* STATED TASK 1 *
Format the records from the line that contains "Click the Подбор из ОКЕИ button" through the line that contains "will click(x=32, y=168)." as a Markdown table with the columns Row and Line. Number each line and leave out blank lines.

* SELECTED EXTRACT *
## start
3) It shows us tangible objects that belonged to our progenitors become more meaningful when we learn the stories behind them. For the narrator of that movie, it was his dead grandfather’s gun that he saw in a picture and which he finally found after an exhaustive search of the house.

To me, that movie shows an example how our hearts begin to be turned to our fathers. We learn something that intrigues us—like a narrative hole in an otherwise detailed account— then we want to know more. (Sometimes the feeling of responsibility isn’t automatically there, but curiosity will do just as well.)

At this point of the lesson, I showed the class a belt buckle that belonged to my maternal grandfather, J. Wallace McKnight. It’s square and has a dark blue stone. My Grandpa McKnight liked gems and minerals, and he had a few belt buckles with interesting stones on them. I like to wear that belt buckle sometimes, and it reminds me of him.

I showed them a pearl necklace that I was wearing. My maternal grandmother, Barbara McKnight, liked gems and minerals too, and she had collected those pearls, but never made anything out of them. When I went through her household articles with my mom, I chose those pearls, and I made a necklace out of them to remind me of my Grandma.

(I also had a copy of a big family history book that I could have showed the class, but I didn’t get to that. If I’d had more time, I might have asked them if they or their parents had anything that belonged to their grandparents or ancestors and asked them to tell about those objects if they had.)

In the church, we often think of family history work as pushing the boundaries at the edges of our tree to find names to take to the temple, but it also involves documenting and recording what we (or others) know about the family around us now so that future generations beyond our lifetimes can know them too. (I wish I could have made this point to my class, but I didn’t think to at the time.)

What got me into family history research?  It took a while. I had a PAF file from my dad that I toyed with, but I never quite knew what to do with it. I wondered where all those names and dates came from and how I could know they were accurate. How did anyone add any information on to their family tree?
## end
* TASK INPUT *
## start
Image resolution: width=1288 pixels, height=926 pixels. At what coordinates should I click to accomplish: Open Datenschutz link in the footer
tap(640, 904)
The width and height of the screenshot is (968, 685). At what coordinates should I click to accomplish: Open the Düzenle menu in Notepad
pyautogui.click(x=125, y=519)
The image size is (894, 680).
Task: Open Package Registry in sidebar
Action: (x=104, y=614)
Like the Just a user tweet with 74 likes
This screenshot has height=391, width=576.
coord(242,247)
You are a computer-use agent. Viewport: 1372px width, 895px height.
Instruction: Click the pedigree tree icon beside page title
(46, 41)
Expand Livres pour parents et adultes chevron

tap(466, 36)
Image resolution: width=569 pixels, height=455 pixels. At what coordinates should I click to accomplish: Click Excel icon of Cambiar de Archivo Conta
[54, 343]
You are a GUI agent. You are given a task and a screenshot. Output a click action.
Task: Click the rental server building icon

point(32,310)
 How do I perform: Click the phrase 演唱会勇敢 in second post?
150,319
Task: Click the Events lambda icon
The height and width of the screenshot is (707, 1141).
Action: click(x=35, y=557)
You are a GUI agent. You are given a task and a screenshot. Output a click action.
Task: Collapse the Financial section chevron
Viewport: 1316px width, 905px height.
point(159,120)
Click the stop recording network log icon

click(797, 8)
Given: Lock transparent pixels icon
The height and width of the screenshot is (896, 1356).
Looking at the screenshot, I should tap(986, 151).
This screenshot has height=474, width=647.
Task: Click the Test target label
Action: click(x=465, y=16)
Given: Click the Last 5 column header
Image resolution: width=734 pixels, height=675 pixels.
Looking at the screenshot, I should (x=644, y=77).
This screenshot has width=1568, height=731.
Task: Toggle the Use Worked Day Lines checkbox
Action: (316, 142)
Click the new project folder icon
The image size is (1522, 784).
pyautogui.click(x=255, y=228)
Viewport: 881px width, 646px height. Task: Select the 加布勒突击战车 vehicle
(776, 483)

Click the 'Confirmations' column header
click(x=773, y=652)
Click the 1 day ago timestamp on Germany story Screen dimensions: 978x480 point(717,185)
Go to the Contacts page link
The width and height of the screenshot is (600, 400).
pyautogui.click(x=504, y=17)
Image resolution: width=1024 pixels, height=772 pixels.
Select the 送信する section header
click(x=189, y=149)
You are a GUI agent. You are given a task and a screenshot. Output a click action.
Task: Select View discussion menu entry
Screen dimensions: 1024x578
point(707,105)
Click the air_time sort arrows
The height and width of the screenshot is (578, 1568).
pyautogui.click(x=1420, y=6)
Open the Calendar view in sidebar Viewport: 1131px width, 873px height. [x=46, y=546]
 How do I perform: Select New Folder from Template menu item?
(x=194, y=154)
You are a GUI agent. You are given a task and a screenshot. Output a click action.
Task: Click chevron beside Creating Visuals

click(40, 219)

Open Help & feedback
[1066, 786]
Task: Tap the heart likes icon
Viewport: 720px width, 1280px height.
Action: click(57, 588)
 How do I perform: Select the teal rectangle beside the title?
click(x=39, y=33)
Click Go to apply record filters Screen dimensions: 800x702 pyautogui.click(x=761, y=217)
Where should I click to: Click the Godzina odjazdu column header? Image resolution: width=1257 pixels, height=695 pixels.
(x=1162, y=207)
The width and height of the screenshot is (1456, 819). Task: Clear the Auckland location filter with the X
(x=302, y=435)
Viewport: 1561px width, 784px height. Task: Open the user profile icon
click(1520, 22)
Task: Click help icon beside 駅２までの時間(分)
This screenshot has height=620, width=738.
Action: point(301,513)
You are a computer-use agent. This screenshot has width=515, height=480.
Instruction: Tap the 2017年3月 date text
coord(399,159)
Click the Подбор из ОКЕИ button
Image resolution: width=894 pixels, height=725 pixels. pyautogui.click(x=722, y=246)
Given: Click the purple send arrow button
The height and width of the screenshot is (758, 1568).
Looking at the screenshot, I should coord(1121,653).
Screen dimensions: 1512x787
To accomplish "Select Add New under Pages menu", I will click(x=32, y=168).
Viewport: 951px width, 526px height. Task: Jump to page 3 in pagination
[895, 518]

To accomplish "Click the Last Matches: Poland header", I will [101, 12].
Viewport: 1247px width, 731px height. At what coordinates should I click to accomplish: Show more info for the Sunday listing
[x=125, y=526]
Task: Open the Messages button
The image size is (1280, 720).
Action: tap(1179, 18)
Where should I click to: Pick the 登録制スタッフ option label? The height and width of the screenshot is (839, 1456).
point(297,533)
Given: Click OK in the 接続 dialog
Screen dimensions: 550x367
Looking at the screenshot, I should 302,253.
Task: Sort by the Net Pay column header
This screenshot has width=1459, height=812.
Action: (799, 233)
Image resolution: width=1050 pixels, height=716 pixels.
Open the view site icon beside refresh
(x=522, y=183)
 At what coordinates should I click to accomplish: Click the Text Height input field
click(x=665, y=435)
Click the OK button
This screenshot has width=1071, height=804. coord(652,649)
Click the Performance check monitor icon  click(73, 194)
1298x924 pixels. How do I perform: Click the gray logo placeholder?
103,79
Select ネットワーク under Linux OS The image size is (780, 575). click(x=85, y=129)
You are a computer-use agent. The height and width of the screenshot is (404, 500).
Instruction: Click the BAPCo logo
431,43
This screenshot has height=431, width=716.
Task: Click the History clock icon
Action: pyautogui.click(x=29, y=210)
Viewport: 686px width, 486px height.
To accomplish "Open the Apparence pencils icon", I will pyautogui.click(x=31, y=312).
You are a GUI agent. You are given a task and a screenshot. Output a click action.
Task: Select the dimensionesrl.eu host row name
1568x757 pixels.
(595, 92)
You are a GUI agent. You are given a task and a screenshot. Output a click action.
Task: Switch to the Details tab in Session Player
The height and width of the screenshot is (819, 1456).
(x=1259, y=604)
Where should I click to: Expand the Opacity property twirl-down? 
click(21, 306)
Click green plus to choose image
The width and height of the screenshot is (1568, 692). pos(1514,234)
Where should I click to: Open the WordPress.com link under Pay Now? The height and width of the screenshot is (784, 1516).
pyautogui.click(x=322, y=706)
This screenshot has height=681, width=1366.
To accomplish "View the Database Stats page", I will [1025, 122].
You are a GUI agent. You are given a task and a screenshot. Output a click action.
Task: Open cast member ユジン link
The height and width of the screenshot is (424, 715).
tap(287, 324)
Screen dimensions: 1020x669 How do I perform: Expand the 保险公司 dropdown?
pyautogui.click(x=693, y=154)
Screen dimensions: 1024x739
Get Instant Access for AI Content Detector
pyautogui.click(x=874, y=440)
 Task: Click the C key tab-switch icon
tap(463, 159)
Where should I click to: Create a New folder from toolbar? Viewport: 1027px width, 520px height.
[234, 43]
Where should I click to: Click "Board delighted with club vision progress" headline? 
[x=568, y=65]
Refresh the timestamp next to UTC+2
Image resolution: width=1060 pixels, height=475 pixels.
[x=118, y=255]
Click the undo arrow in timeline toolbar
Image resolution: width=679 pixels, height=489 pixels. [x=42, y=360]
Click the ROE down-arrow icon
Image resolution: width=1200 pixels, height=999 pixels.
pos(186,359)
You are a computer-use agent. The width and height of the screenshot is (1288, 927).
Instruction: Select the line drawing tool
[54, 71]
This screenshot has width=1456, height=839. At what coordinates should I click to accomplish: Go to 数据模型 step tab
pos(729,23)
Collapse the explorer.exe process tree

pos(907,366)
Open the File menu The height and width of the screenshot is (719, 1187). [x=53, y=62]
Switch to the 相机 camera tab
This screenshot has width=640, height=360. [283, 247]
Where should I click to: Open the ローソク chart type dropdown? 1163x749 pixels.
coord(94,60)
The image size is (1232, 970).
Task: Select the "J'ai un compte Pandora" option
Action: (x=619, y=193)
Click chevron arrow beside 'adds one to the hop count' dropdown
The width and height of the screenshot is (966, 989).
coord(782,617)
## end
* STATED TASK 2 *
Do these statements agree with the family history passage? Answer yes or no for each, quoting the words of the passage that decide it.
(a) The belt buckle that belonged to J. Wallace McKnight has a dark blue stone.
(b) The class was shown a big family history book.
(c) Barbara McKnight made a necklace out of the pearls she collected.

* FINAL RESULT 1 *
| Row | Line |
|---|---|
| 1 | Click the Подбор из ОКЕИ button |
| 2 | Image resolution: width=894 pixels, height=725 pixels. pyautogui.click(x=722, y=246) |
| 3 | Given: Click the purple send arrow button |
| 4 | The height and width of the screenshot is (758, 1568). |
| 5 | Looking at the screenshot, I should coord(1121,653). |
| 6 | Screen dimensions: 1512x787 |
| 7 | To accomplish "Select Add New under Pages menu", I will click(x=32, y=168). |

* FINAL RESULT 2 *
(a) Yes: "It’s square and has a dark blue stone."
(b) No: "I also had a copy of a big family history book that I could have showed the class, but I didn’t get to that."
(c) No: "she had collected those pearls, but never made anything out of them."